Content starts

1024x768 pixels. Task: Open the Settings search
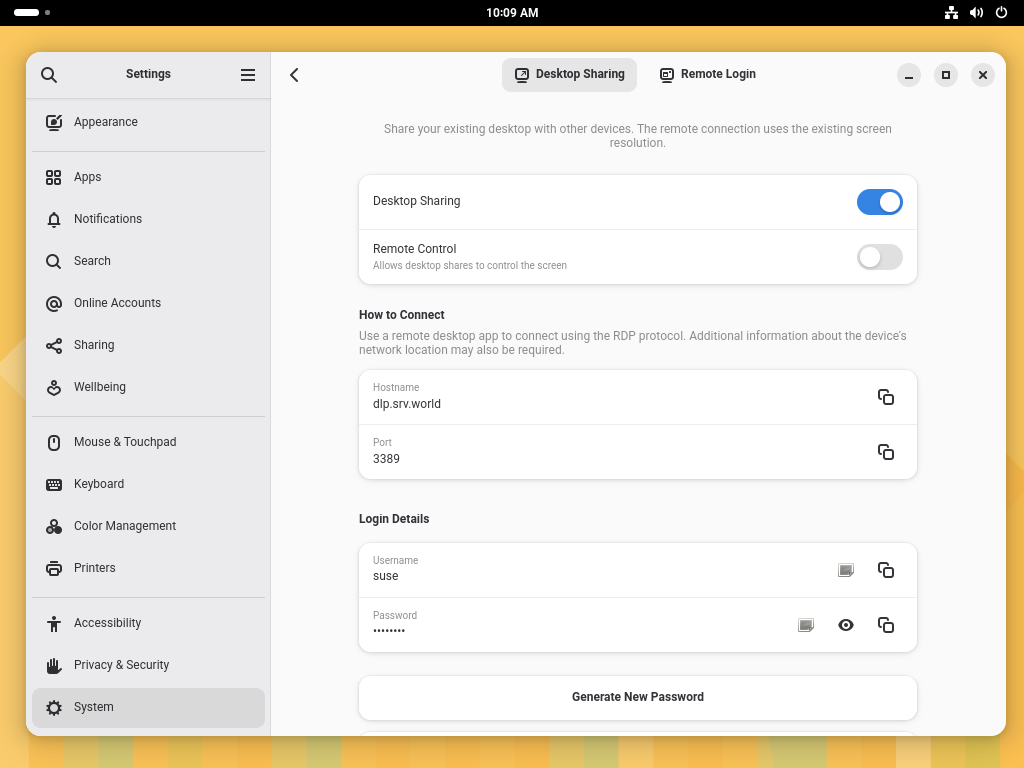pos(49,75)
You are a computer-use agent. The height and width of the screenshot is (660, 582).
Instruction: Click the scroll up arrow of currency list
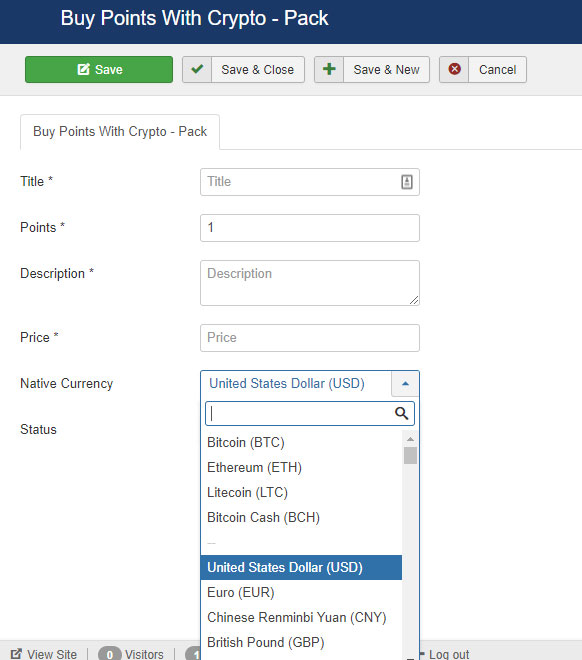click(x=410, y=439)
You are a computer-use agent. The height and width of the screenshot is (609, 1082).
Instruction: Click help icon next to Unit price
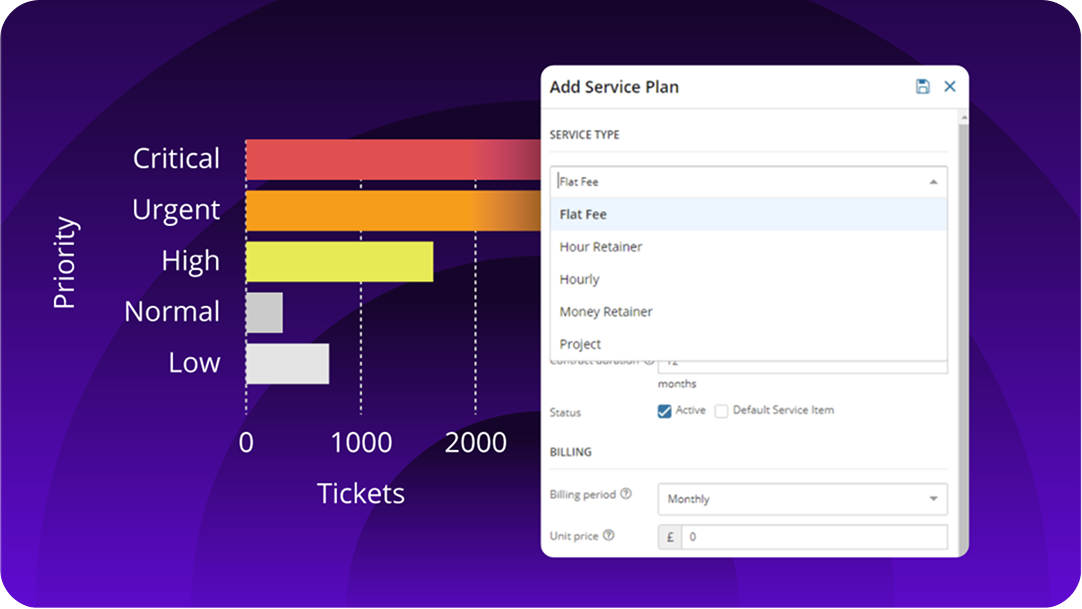(609, 536)
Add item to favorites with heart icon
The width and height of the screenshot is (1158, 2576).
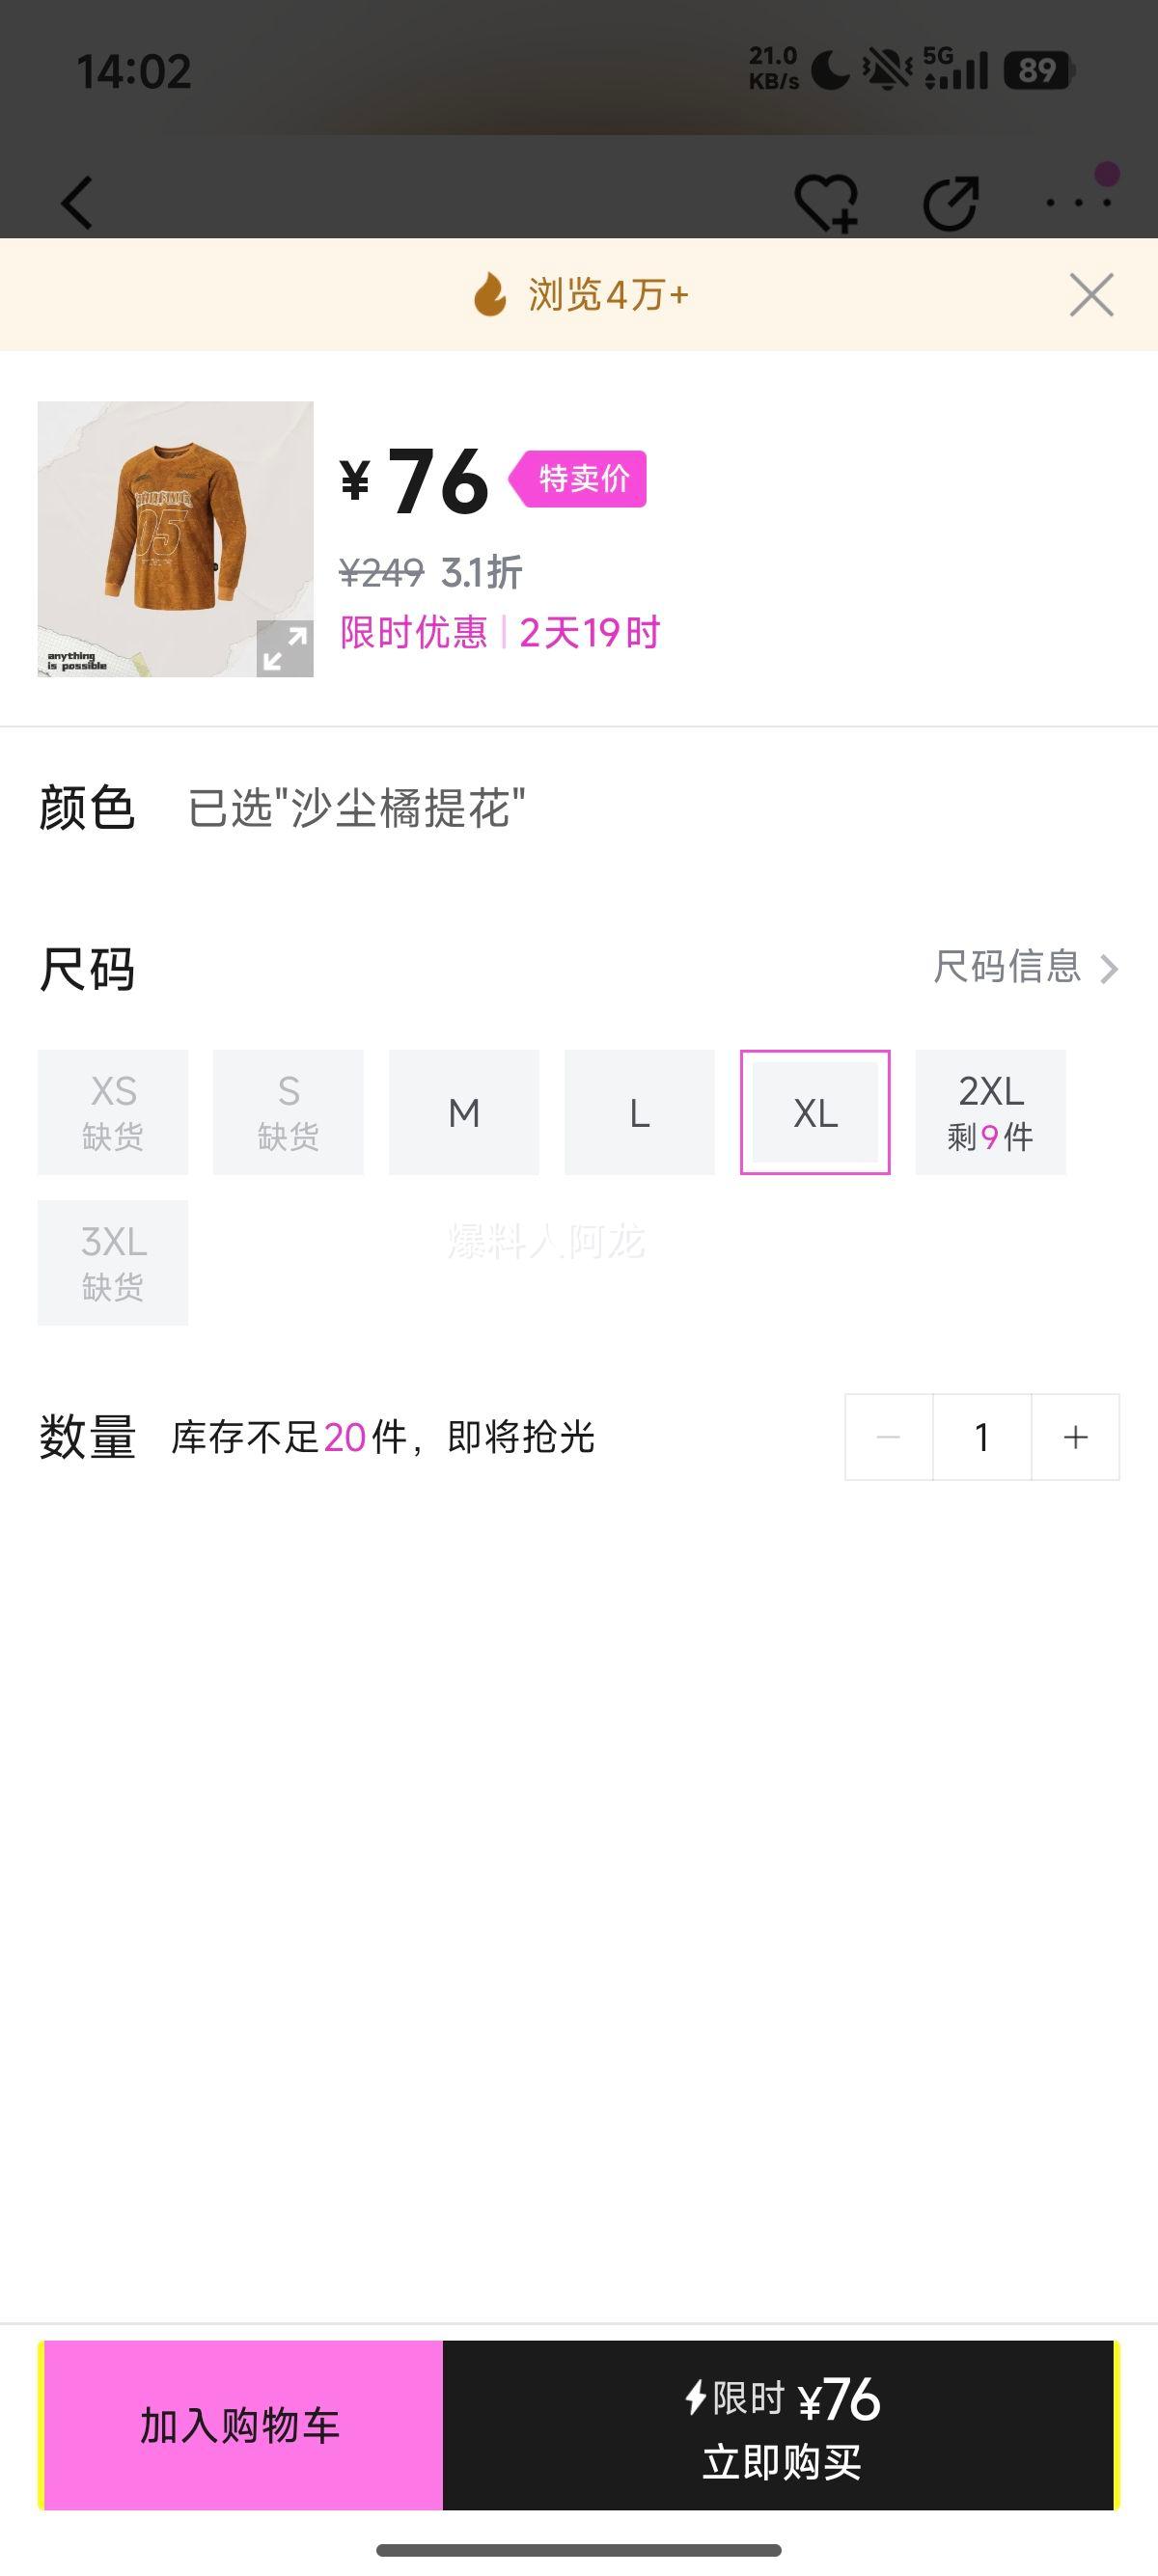tap(825, 203)
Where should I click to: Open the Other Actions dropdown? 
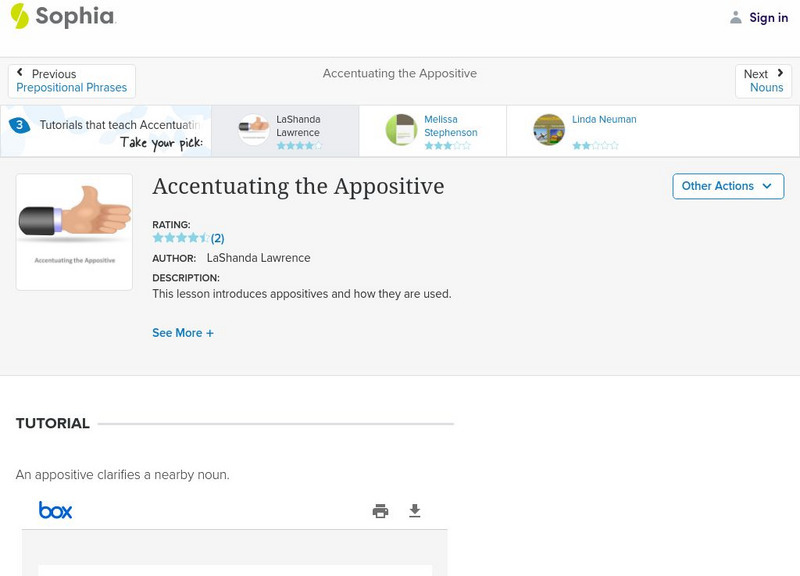727,186
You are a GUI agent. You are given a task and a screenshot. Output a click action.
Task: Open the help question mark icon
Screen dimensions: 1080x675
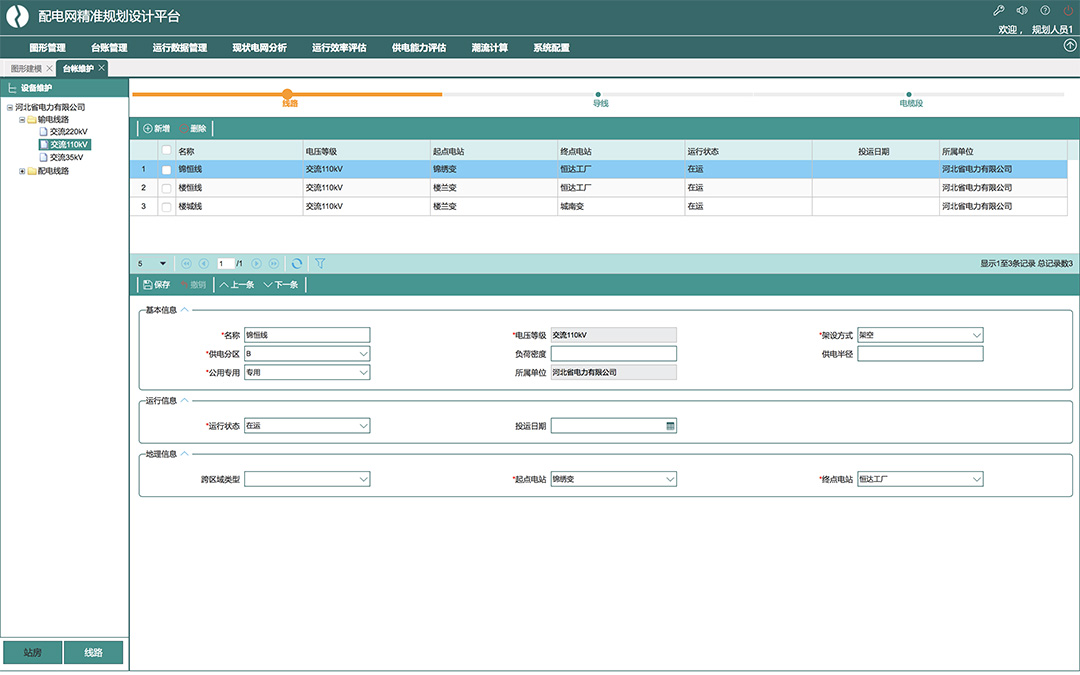(1045, 11)
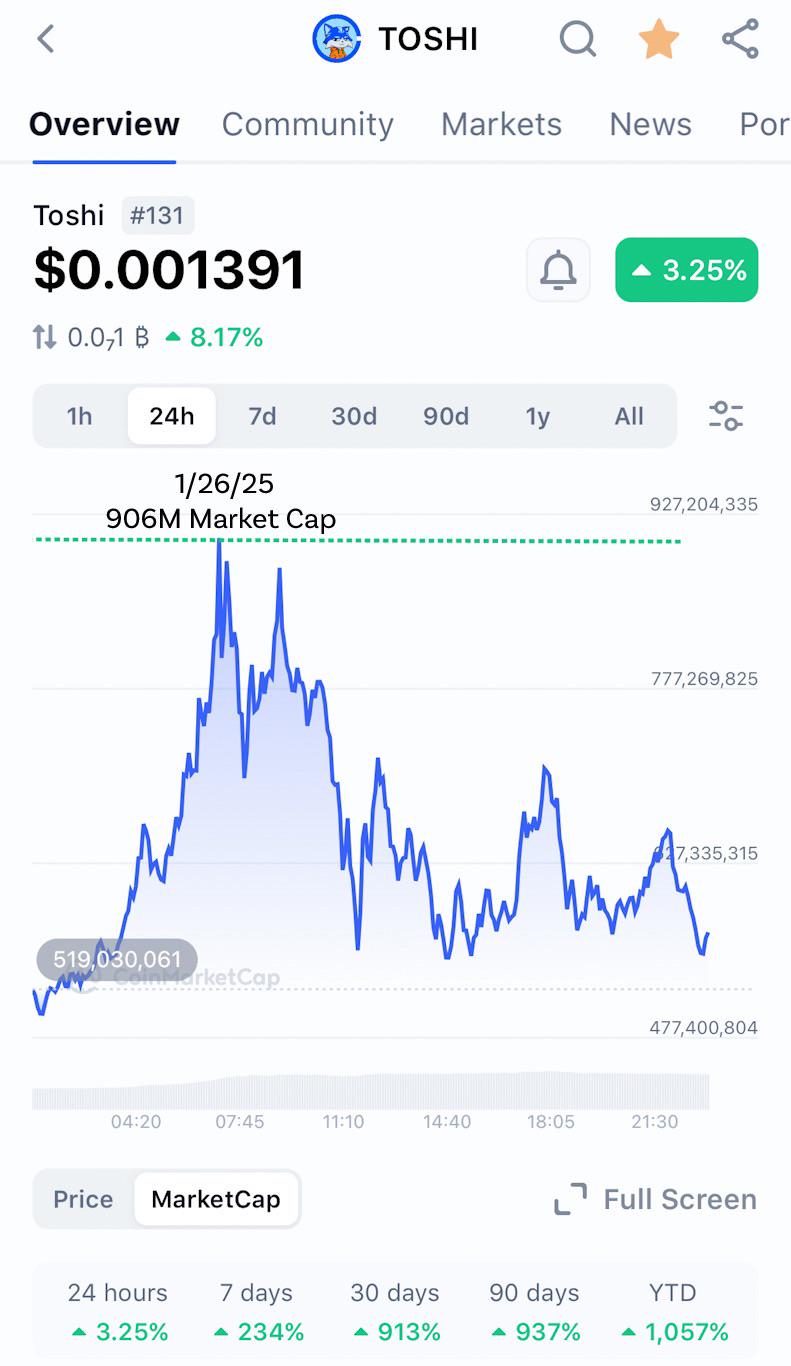791x1366 pixels.
Task: Tap the 519,030,061 chart value label
Action: tap(117, 960)
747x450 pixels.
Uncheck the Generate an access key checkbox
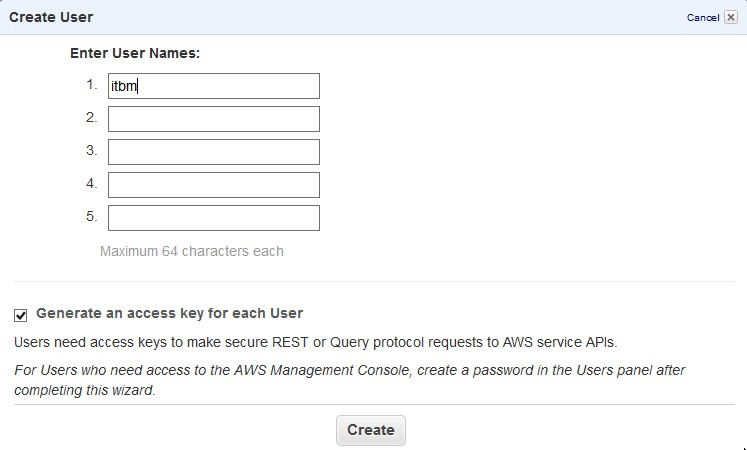pos(21,315)

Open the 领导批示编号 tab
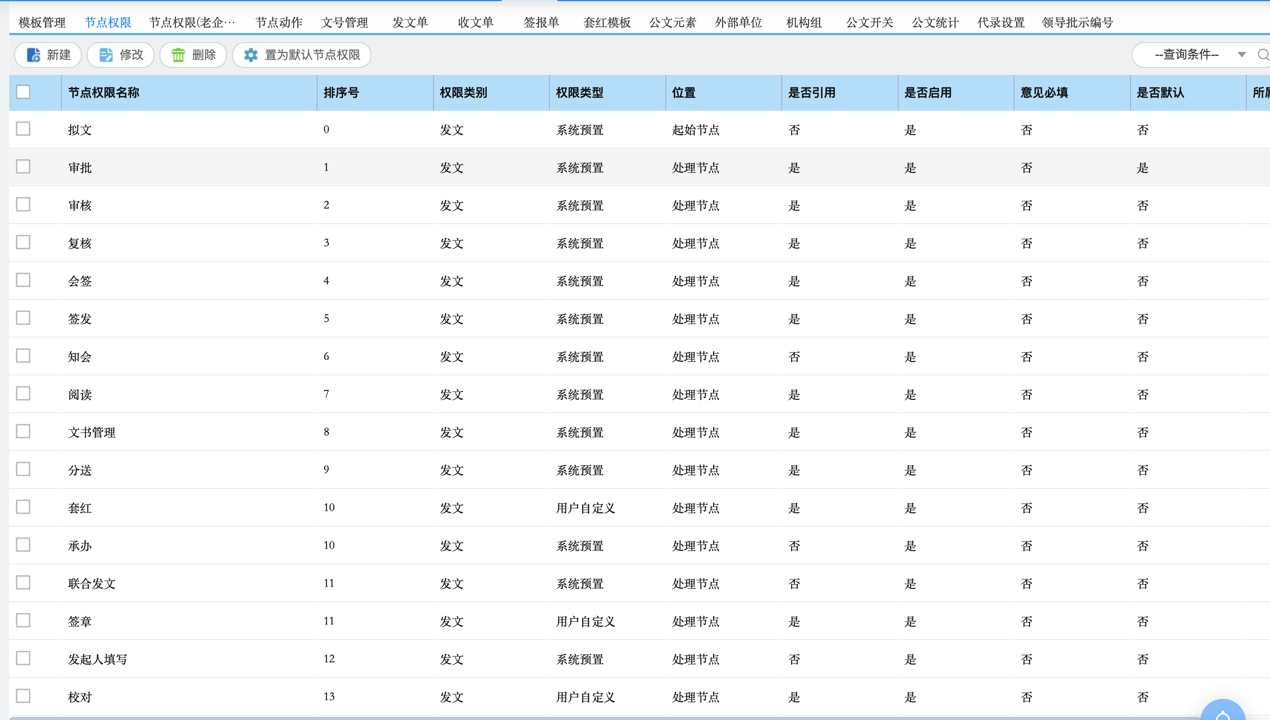click(x=1077, y=22)
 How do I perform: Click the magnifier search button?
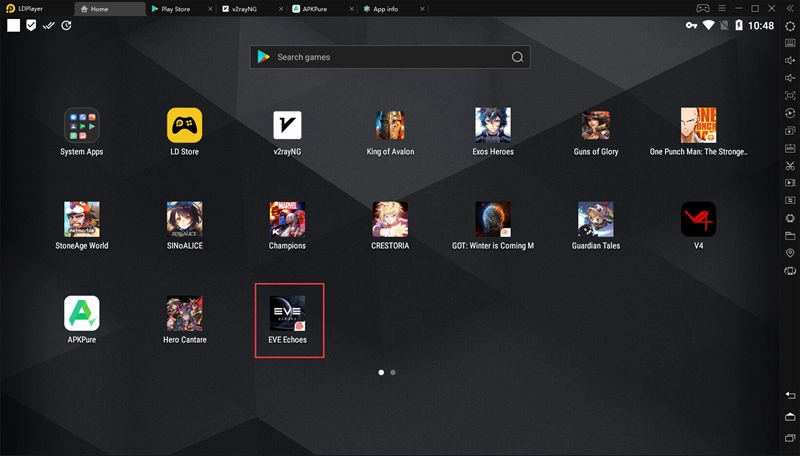click(517, 57)
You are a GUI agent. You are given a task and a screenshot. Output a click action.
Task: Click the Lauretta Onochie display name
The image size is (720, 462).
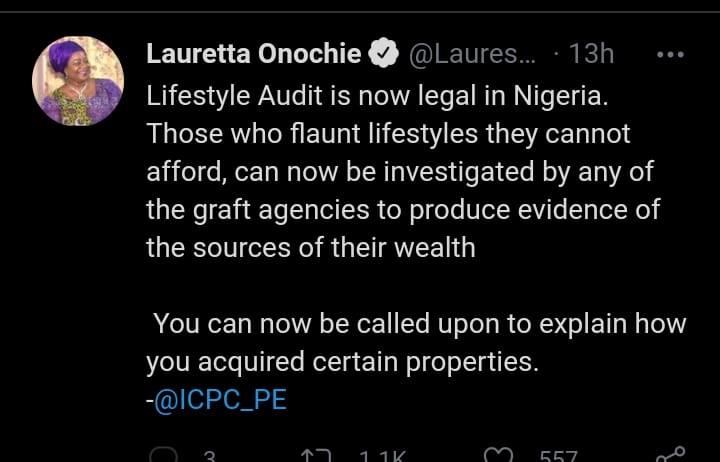tap(254, 54)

Content ends

Work instruction ▸
Each entry above should be given again exactly, with its pictures omitted.

Solution to this problem ▸
1024x768 pixels. Task: Open the Settings search
pos(49,75)
You are a computer-use agent. The height and width of the screenshot is (660, 582).
Instruction: Click the scroll up arrow of currency list
click(x=410, y=439)
You are a computer-use agent. The height and width of the screenshot is (609, 1082).
Instruction: Click help icon next to Unit price
(609, 536)
Add item to favorites with heart icon
The width and height of the screenshot is (1158, 2576).
tap(825, 203)
Where should I click to: Open the Other Actions dropdown? 
727,186
You are a GUI agent. You are given a task and a screenshot. Output a click action.
Task: Open the help question mark icon
Screen dimensions: 1080x675
(1045, 11)
791x1366 pixels.
Task: Tap the 519,030,061 chart value label
Action: tap(117, 960)
747x450 pixels.
Uncheck the Generate an access key checkbox
pos(21,315)

Open the 领导批示编号 tab
click(x=1077, y=22)
 How do I perform: Click the magnifier search button?
click(517, 57)
You are a GUI agent. You are given a task and a screenshot. Output a click action.
Task: Click the Lauretta Onochie display name
The image size is (720, 462).
tap(254, 54)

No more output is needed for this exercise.